Everything from the line containing "Show the weiteren" through the line containing "Switch to the Link Criteria tab" in the listing below should be copied exactly, and nothing more.

Dataset excerpts>
=== Begin Enclosure ===

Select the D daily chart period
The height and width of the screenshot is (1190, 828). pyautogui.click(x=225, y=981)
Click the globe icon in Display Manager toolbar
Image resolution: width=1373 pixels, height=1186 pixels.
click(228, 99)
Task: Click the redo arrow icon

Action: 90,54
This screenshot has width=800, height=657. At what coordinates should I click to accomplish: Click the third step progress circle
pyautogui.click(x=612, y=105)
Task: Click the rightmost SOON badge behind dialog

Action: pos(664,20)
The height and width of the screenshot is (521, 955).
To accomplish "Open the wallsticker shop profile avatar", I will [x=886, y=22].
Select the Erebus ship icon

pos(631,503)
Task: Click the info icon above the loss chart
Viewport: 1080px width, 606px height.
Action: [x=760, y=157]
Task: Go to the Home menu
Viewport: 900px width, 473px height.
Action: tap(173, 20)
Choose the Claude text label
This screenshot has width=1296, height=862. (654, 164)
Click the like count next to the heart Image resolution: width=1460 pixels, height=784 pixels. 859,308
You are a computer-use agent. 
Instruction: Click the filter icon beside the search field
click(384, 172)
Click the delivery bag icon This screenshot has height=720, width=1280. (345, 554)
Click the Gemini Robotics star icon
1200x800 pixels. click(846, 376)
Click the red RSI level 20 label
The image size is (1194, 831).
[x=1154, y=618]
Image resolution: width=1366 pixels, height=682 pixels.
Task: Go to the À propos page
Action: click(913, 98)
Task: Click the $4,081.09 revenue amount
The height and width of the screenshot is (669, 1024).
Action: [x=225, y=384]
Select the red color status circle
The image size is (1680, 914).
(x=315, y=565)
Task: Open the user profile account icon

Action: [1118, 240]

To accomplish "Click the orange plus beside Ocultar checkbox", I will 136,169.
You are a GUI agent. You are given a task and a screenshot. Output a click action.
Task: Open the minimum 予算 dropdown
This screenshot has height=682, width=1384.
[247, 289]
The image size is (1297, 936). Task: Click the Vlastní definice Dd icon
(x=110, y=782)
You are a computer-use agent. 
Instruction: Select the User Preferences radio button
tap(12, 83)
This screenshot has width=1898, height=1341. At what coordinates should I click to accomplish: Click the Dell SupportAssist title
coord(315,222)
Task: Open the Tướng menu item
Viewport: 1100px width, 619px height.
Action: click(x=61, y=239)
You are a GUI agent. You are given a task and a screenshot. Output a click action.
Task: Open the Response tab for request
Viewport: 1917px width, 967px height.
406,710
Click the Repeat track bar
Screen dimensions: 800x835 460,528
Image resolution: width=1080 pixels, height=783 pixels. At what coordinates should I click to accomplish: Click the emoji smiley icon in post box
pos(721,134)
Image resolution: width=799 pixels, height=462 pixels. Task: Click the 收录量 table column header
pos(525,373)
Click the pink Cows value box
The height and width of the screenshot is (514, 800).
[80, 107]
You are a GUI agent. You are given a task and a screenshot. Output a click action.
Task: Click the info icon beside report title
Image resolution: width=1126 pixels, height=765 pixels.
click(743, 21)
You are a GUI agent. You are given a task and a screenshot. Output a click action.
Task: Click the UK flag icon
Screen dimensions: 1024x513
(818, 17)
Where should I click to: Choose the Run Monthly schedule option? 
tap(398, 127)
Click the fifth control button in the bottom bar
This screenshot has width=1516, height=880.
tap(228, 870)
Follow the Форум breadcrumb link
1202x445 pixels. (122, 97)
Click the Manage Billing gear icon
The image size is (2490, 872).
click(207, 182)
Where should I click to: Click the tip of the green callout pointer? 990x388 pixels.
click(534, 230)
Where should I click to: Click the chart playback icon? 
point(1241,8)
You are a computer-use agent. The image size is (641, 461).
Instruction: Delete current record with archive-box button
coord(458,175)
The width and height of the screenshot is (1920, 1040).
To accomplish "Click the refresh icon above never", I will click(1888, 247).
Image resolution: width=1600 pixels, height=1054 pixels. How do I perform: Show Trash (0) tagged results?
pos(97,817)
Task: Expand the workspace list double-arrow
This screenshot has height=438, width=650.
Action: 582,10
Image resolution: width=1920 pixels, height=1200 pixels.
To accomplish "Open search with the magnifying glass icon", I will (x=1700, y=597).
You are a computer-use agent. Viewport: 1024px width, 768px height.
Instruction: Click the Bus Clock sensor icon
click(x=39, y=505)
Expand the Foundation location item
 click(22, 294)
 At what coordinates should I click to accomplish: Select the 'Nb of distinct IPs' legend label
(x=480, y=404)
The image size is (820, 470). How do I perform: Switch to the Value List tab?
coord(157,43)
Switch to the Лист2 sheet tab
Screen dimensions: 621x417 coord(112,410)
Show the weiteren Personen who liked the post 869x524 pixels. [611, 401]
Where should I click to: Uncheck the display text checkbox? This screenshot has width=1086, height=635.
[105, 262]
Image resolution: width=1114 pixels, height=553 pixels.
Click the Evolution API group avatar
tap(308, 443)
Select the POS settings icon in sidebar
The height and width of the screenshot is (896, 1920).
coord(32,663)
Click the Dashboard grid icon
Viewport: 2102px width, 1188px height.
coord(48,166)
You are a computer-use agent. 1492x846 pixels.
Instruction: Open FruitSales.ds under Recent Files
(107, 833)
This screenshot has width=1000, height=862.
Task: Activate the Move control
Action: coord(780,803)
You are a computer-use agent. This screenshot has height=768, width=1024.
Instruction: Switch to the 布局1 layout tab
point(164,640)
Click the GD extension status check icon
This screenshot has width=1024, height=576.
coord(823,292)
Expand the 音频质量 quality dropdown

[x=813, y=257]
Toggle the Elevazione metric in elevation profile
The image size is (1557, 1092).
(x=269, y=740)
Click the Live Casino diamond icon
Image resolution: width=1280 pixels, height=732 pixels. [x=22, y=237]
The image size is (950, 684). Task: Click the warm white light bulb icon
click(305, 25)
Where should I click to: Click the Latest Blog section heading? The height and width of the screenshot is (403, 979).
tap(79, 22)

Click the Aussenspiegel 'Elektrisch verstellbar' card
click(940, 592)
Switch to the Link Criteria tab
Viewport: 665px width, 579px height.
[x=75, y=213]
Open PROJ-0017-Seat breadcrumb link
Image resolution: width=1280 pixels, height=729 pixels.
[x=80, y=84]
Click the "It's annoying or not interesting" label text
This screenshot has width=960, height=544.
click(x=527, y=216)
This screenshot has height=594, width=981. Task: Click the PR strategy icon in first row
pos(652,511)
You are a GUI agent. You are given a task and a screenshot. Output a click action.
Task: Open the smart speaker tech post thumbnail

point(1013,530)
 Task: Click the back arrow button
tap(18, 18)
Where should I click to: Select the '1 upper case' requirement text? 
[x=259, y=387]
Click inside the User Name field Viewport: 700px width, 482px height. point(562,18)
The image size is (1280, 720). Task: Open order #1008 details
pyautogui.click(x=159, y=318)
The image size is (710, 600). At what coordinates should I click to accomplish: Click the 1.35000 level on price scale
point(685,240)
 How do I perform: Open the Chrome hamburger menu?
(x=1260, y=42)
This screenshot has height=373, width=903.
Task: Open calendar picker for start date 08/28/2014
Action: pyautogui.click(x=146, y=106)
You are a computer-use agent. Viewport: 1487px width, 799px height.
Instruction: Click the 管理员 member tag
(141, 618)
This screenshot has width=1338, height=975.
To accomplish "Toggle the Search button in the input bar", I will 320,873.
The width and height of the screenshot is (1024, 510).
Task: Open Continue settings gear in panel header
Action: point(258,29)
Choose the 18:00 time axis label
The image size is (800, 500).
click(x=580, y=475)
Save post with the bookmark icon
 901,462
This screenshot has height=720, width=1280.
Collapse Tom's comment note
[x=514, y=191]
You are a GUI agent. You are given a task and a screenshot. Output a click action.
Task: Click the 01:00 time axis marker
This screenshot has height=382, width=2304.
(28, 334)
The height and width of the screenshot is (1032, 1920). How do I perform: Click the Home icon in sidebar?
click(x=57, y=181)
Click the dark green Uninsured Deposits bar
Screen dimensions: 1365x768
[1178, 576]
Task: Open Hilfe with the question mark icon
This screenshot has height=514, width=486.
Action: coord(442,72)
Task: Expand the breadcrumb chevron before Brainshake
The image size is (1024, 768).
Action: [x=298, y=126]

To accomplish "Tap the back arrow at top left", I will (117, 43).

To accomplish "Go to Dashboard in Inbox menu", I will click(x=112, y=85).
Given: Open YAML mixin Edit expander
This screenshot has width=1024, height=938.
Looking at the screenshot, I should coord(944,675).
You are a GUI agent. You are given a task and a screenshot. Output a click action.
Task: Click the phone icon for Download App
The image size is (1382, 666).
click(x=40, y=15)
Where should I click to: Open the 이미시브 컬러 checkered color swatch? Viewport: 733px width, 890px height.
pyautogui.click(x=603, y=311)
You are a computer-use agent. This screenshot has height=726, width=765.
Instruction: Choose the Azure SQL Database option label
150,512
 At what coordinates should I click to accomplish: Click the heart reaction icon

=== End Enclosure ===

Response to this task>
Show the weiteren Personen who liked the post 869x524 pixels. [611, 401]
Where should I click to: Uncheck the display text checkbox? This screenshot has width=1086, height=635.
[105, 262]
Image resolution: width=1114 pixels, height=553 pixels.
Click the Evolution API group avatar
tap(308, 443)
Select the POS settings icon in sidebar
The height and width of the screenshot is (896, 1920).
coord(32,663)
Click the Dashboard grid icon
Viewport: 2102px width, 1188px height.
coord(48,166)
You are a computer-use agent. 1492x846 pixels.
Instruction: Open FruitSales.ds under Recent Files
(107, 833)
This screenshot has width=1000, height=862.
Task: Activate the Move control
Action: coord(780,803)
You are a computer-use agent. This screenshot has height=768, width=1024.
Instruction: Switch to the 布局1 layout tab
point(164,640)
Click the GD extension status check icon
This screenshot has width=1024, height=576.
coord(823,292)
Expand the 音频质量 quality dropdown

[x=813, y=257]
Toggle the Elevazione metric in elevation profile
The image size is (1557, 1092).
(x=269, y=740)
Click the Live Casino diamond icon
Image resolution: width=1280 pixels, height=732 pixels. [x=22, y=237]
The image size is (950, 684). Task: Click the warm white light bulb icon
click(305, 25)
Where should I click to: Click the Latest Blog section heading? The height and width of the screenshot is (403, 979).
tap(79, 22)

Click the Aussenspiegel 'Elektrisch verstellbar' card
click(940, 592)
Switch to the Link Criteria tab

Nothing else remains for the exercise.